§ Set task: How many lines in the rows below contain the string "sidebar"? Case counts; reply with the number alone.

§ Stored records:
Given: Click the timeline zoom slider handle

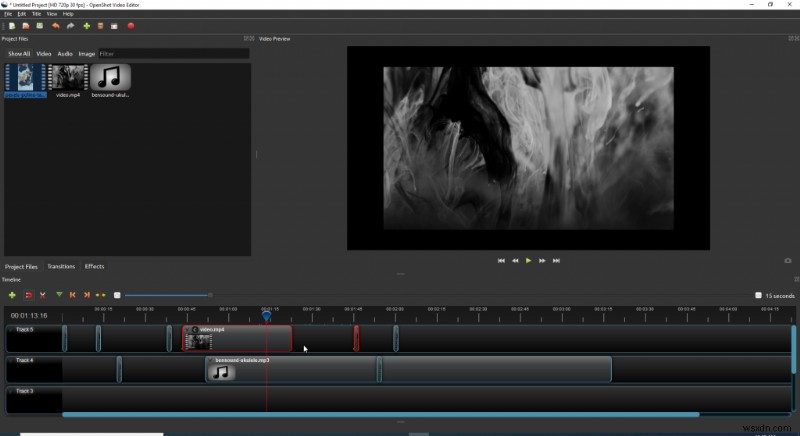Looking at the screenshot, I should (x=209, y=295).
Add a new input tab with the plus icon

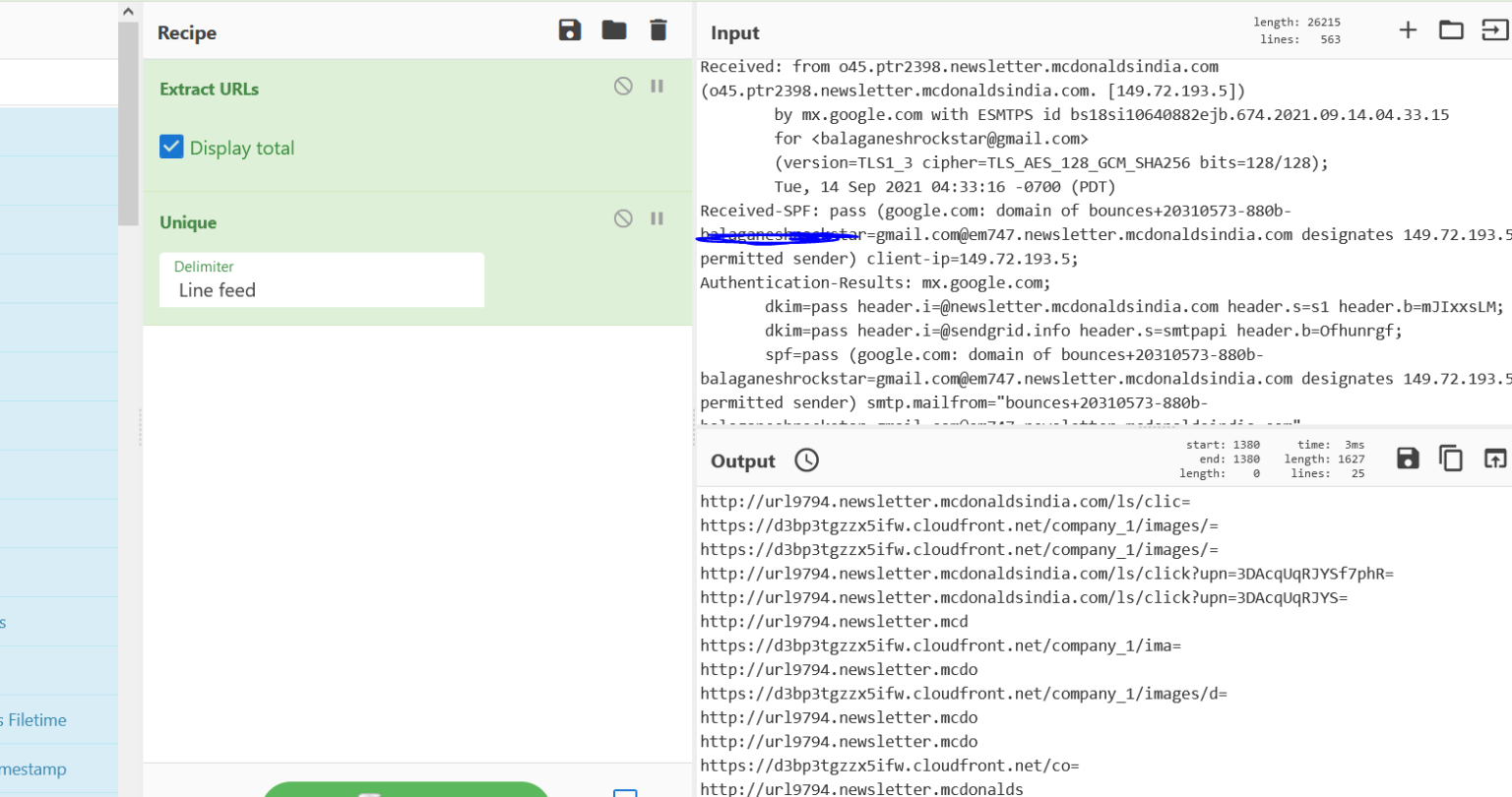[1407, 30]
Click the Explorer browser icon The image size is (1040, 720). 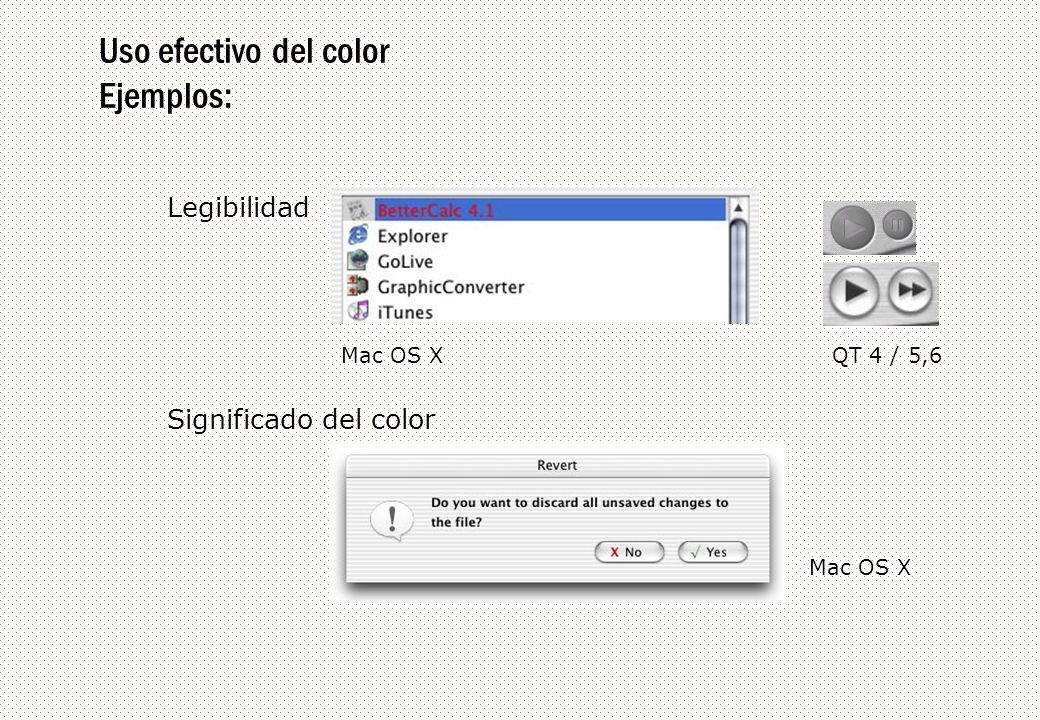tap(358, 235)
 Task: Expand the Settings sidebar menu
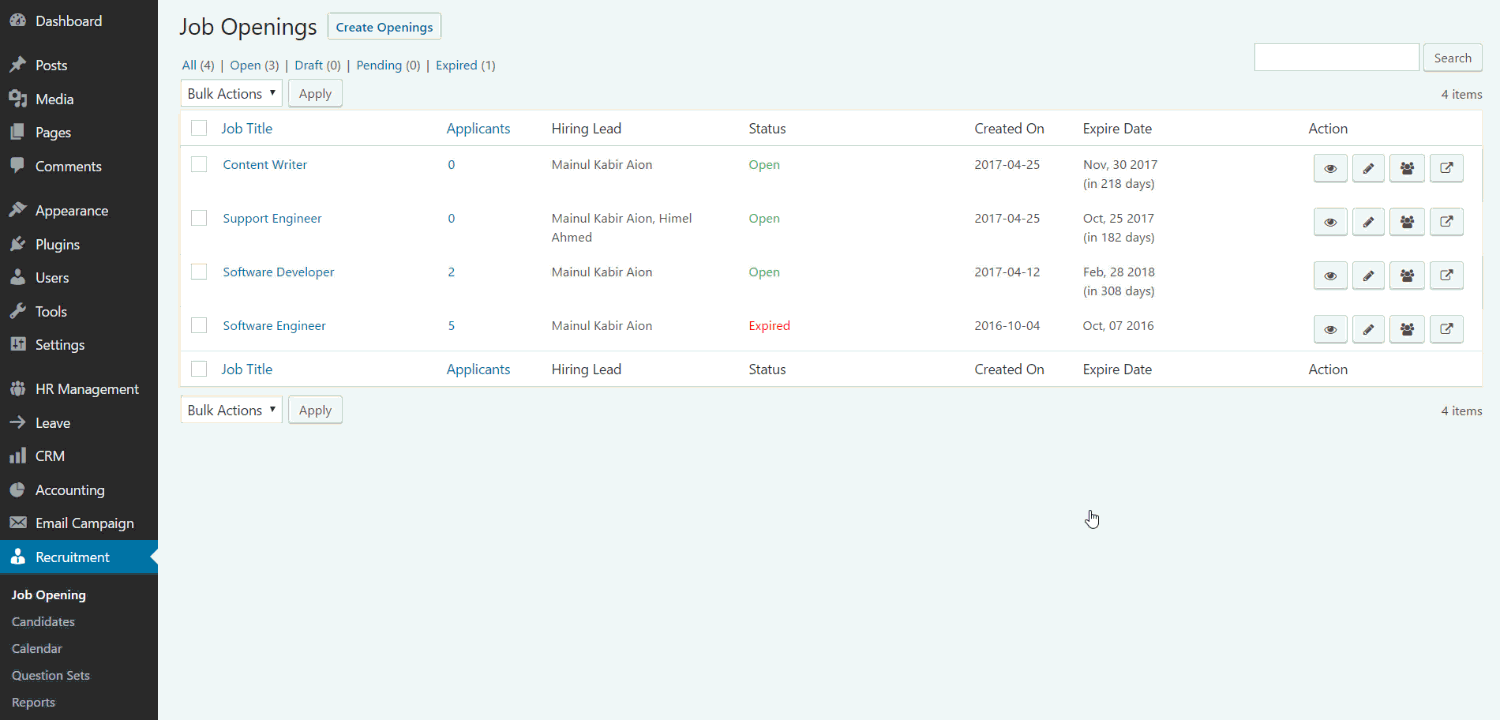coord(60,344)
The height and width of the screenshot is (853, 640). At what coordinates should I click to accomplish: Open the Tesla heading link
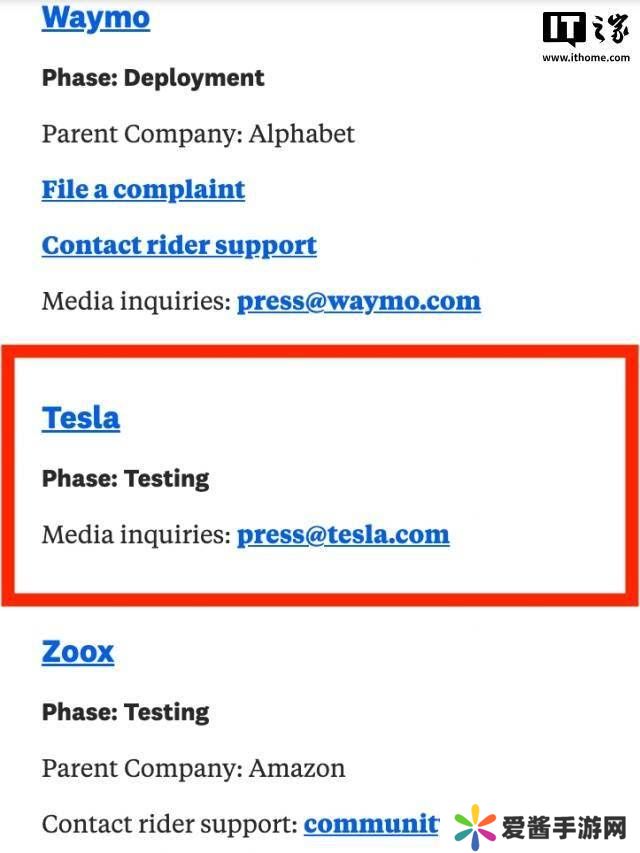pos(81,418)
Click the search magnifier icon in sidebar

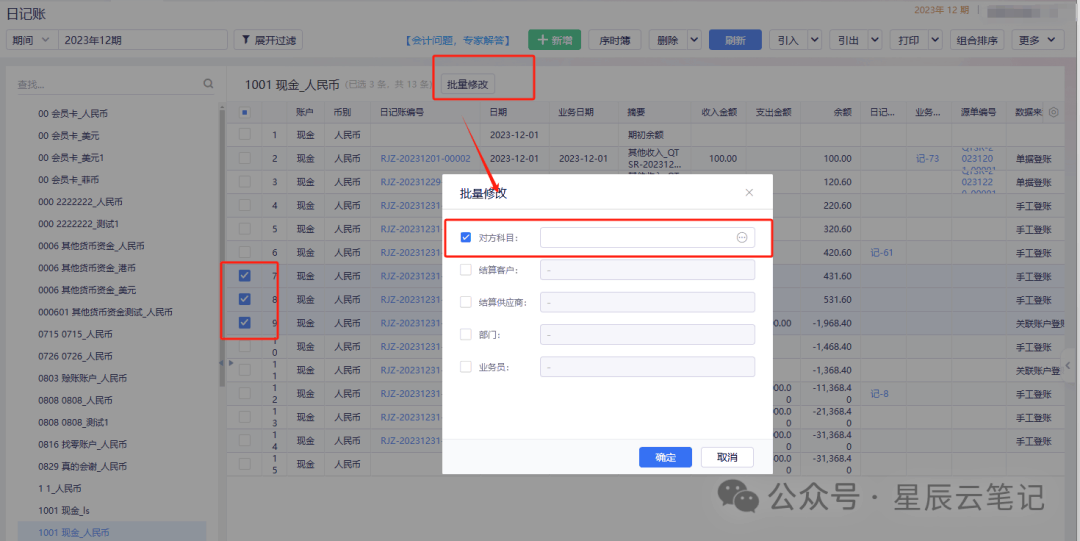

§ Written response: 2